The reaction is not only against the proposal to build on the site but also about the plan to reshape the 230 hectares that will remain as parkland. The 2013 ‘masterplan’ makes clear that the next few years will see increased intervention into the remaining park landscape.  The proposed system of pathways will shape how visitors use and experience the space, creating easily accessible areas which will be more intensively used than the expanse in the middle where there will be fewer paths. The 4 hectare water basin, which will collect rainwater from the building, will constitute the first major permanent feature on the landscape which does not attest to its history or former function. The 1000 trees, which are to be planted at the site’s edges to provide shade and seem to be positioned to serve a double function in screening the proposed new city quarters, will bring about a contraction of the site’s perimeter, diminishing the vast emptiness of the Feld’s panorama.

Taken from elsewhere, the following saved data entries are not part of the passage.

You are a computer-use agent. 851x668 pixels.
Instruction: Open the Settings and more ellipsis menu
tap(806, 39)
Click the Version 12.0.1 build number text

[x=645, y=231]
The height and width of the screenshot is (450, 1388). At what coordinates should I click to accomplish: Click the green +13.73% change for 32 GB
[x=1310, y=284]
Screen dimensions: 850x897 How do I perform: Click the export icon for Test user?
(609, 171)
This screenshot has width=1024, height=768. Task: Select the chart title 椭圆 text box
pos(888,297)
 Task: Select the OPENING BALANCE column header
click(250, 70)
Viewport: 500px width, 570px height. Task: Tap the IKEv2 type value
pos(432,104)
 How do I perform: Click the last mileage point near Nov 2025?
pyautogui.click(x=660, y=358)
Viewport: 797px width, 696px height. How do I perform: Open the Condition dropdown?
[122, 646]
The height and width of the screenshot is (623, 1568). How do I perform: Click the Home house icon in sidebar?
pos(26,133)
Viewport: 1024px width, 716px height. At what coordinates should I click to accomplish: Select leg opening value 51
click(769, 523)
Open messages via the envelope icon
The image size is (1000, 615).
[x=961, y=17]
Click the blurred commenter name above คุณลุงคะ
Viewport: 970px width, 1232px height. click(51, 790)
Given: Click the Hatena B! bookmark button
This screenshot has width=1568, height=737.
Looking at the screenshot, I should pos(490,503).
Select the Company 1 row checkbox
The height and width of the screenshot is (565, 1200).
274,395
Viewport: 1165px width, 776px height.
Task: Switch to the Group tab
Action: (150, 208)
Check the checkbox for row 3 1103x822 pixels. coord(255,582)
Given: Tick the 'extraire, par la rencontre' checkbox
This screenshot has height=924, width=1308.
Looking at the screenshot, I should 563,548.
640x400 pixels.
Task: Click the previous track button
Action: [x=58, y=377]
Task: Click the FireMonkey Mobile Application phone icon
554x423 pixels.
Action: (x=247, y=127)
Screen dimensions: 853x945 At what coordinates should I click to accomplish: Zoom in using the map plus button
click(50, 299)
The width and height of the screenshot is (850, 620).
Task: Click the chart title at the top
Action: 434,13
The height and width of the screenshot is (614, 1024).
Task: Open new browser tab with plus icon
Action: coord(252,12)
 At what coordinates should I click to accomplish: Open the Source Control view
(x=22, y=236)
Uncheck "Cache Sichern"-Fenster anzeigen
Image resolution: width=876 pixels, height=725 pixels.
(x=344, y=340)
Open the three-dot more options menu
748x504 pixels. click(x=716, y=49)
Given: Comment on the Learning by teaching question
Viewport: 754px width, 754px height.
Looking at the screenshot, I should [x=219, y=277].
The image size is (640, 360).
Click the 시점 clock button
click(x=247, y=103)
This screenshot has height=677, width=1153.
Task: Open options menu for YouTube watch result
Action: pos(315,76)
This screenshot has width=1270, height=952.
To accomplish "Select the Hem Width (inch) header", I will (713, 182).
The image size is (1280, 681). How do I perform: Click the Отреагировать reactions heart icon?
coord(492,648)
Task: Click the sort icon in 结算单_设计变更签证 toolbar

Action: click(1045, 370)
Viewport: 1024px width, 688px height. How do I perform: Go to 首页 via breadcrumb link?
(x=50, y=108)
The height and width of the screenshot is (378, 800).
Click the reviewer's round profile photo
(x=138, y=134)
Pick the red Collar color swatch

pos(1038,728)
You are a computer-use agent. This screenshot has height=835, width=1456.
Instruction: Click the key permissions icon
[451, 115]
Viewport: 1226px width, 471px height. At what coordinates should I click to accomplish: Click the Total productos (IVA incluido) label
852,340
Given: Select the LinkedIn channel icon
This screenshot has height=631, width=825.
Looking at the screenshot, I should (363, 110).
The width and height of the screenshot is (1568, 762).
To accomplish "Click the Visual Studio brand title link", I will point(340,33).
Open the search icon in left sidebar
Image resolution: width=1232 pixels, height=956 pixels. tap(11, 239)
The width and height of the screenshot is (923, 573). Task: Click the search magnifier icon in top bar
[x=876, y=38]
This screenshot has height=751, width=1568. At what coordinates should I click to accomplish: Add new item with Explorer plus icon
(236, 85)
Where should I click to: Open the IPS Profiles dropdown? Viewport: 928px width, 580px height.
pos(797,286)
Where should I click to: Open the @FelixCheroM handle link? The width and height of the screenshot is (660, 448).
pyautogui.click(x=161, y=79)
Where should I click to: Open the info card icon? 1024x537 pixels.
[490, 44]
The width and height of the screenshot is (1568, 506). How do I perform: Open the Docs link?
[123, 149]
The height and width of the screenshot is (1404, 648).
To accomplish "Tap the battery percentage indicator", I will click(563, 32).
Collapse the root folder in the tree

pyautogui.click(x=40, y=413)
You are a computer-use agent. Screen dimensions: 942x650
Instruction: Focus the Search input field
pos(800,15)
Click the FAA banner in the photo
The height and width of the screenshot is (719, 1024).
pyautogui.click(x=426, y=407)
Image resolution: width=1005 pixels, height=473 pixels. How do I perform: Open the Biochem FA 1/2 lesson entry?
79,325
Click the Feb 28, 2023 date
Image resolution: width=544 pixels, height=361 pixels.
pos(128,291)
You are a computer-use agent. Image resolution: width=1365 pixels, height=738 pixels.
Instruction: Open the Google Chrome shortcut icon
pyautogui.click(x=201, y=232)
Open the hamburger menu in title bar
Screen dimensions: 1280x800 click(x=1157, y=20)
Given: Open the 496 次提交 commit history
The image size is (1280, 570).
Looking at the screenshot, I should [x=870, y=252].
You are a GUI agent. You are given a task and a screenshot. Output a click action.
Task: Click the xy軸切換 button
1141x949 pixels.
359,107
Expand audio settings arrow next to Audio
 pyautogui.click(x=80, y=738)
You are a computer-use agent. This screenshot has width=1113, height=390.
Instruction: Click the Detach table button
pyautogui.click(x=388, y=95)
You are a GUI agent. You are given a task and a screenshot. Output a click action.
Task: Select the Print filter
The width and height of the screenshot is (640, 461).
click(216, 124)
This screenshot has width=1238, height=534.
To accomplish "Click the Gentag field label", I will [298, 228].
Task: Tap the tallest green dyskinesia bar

Those campaigning for Tempelhofer Feld to remain in its present condition fear the transformation of ‘anti-park’ into ‘designer park’[4]. The designation of ‘anti-park’ derives from the fact that, as an appropriation of left-over space, Tempelhofer Freheit, as the park is named,  is not the product of an over-arching  ‘park design’ process. Accordingly, several of the features that characterise the western public park are absent here.

In contrast to the taming of nature prized in the gardens of the baroque or renaissance period, the park at Tempelhof has been characterised by the celebration of the capacity of nature to reclaim and reassert itself.

The former fire-service practice plane. Summer 2011

The former fire-service practice plane. Summer 2011

Unlike the pathways of the nineteenth century park, with their graceful contours and simple variety which Joyce explains were carefully designed to encourage walking in the belief the working class would seek to emulate the comportment of their ‘betters’,  the default means of getting around Tempelhof are the former runways, shaped to fulfil an entirely different function. Similarly, while Joyce explains that a key feature in the design of nineteenth century public park was the variation of the (in)finitude of space, achieved through the strategic planting of trees to open and close the panorama, Tempelhof is characterised by the vast emptiness of its horizon[5].

Tempelhofer Freiheit. Summer 2012.

Tempelhofer Freiheit. Summer 2012.

In other ways, however, the ordering processes that Joyce identified in the nineteenth-century public park have been active at Tempelhofer Freiheit since its opening. There is, of course, considerable relaxation in the idea of what is ‘appropriate’ for a public park – ‘swearing’ and ‘dirty clothes’ are not banned, for example, yet the restriction of loose dogs and barbecuing to designated areas, unusual in Berlin, raised eyebrows. More pronounced is the issue of (in)accessibility that arose when it became clear that the park would have a perimeter fence with opening and closing hours;  ‘a people’s park –until the sun goes down’ wrote one newspaper[6]. The rejection of the idea that through the numbered gates and the non-porous boundaries of Tempelhof, the park and its visitors become countable, knowable and therefore manageable feeds into a wider theme which is particularly salient in 21st century Berlin; resistance to the homogenisation both of space and of the individuals that inhabit that space. Through the fence, Tempelhofer Feld is demarcated as a ‘place’ wherein particular norms of behaviour are expected and, to an extent, enforced.  This is consolidated by the fact that the public can only use the park during daylight hours, i.e. when they are visible, this suggests that when they cannot be seen, and thus monitored, the ‘general public’ may not conduct themselves ‘appropriately’ and should thus not be permitted to access the park.

Tempelhofer Feld is seen as a tranche of wilderness which through historical circumstance has persisted within the urban area. The proposed development is seen as an extension of attempts to manage its wilderness, to limit access to it, to shape how it is to be used and experienced and, most significantly, to repackage parts of it as a commodity.